There are several other goodies worth mentioning in the latest Sigrity release. For those modeling IC packaging, Cadence says that they have achieved a dramatic performance increase in this release, with a 3x performance speedup and a 75% reduction in memory consumption. XtractIM power integrity technology now addresses additional checking and usability requirements for front-to-back PCB design flows, with enhancements in hierarchical views and quick search, and also in filtering, comparison tree report, and tool tips. In Allegro PowerTree,  there are HTML block-diagram enhancements and automated add-nodes-on-pads enhancements. And, finally, in Sigrity PowerDC, AC analysis technology has added additional checks that look at the weighted AC current and check for equal voltage.

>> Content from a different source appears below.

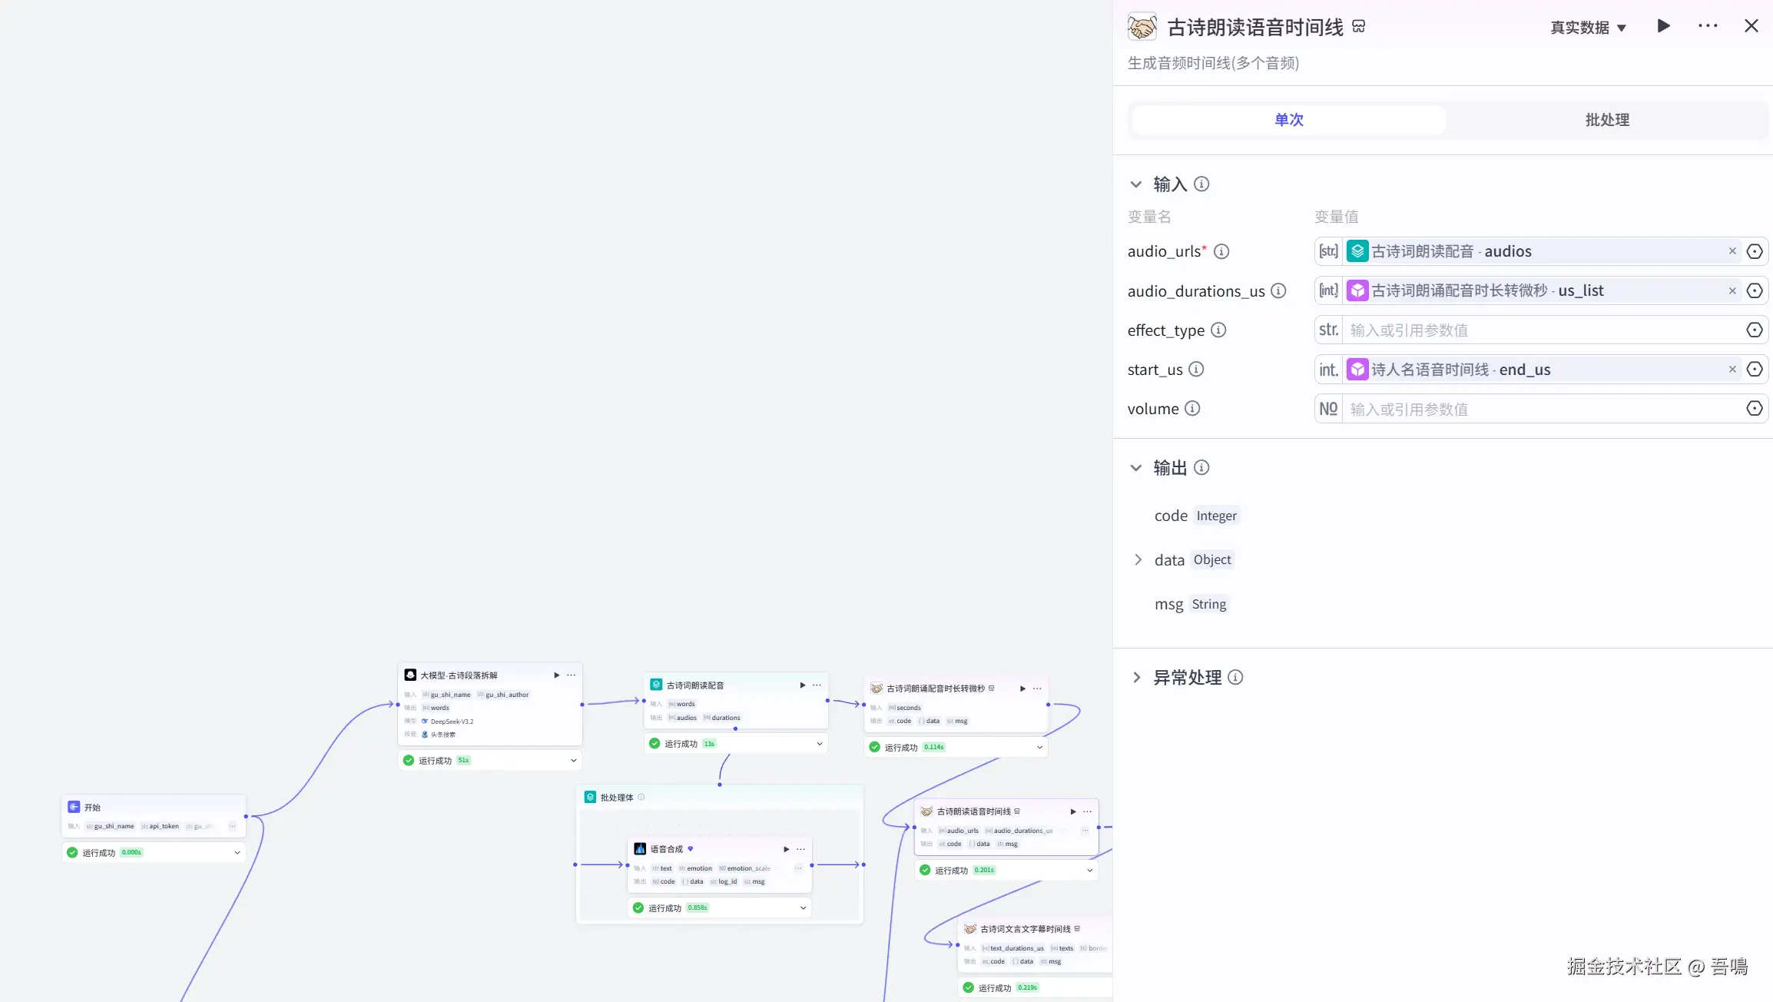Expand the data Object output
This screenshot has width=1773, height=1002.
click(x=1138, y=560)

New batch-mode “projects” allow these two new workflows as well as others to be set up as a set of batch checks.

As the broad market for PCB design tools has become more commoditized, with inexpensive desktop solutions gaining increasing traction, suppliers like Cadence, who provide industrial-grade and enterprise-class solutions, are putting increased emphasis on capabilities such as SI and PI that smaller/cheaper competitors can’t match, and also focusing on system design challenges that are encountered by every product engineering team who is creating complex, modern electronic systems.

It will be interesting to watch the evolution of design and analysis tools as yesterday’s “board” tools become tomorrow’s “system” tools. Companies like Cadence and Mentor/Siemens who are in the board/system business as well as the IC design business have significant amounts of technology that can span domains, and that should play to their advantage as these tools and flows become more integrated, complex, and sophisticated. System level design encompasses functional, mechanical, thermal, SI, PI, power, and several other domains, all of which will eventually need to be analyzed and optimized in concert. The company that comes up with the best way to orchestrate that symphony should have a nice ride.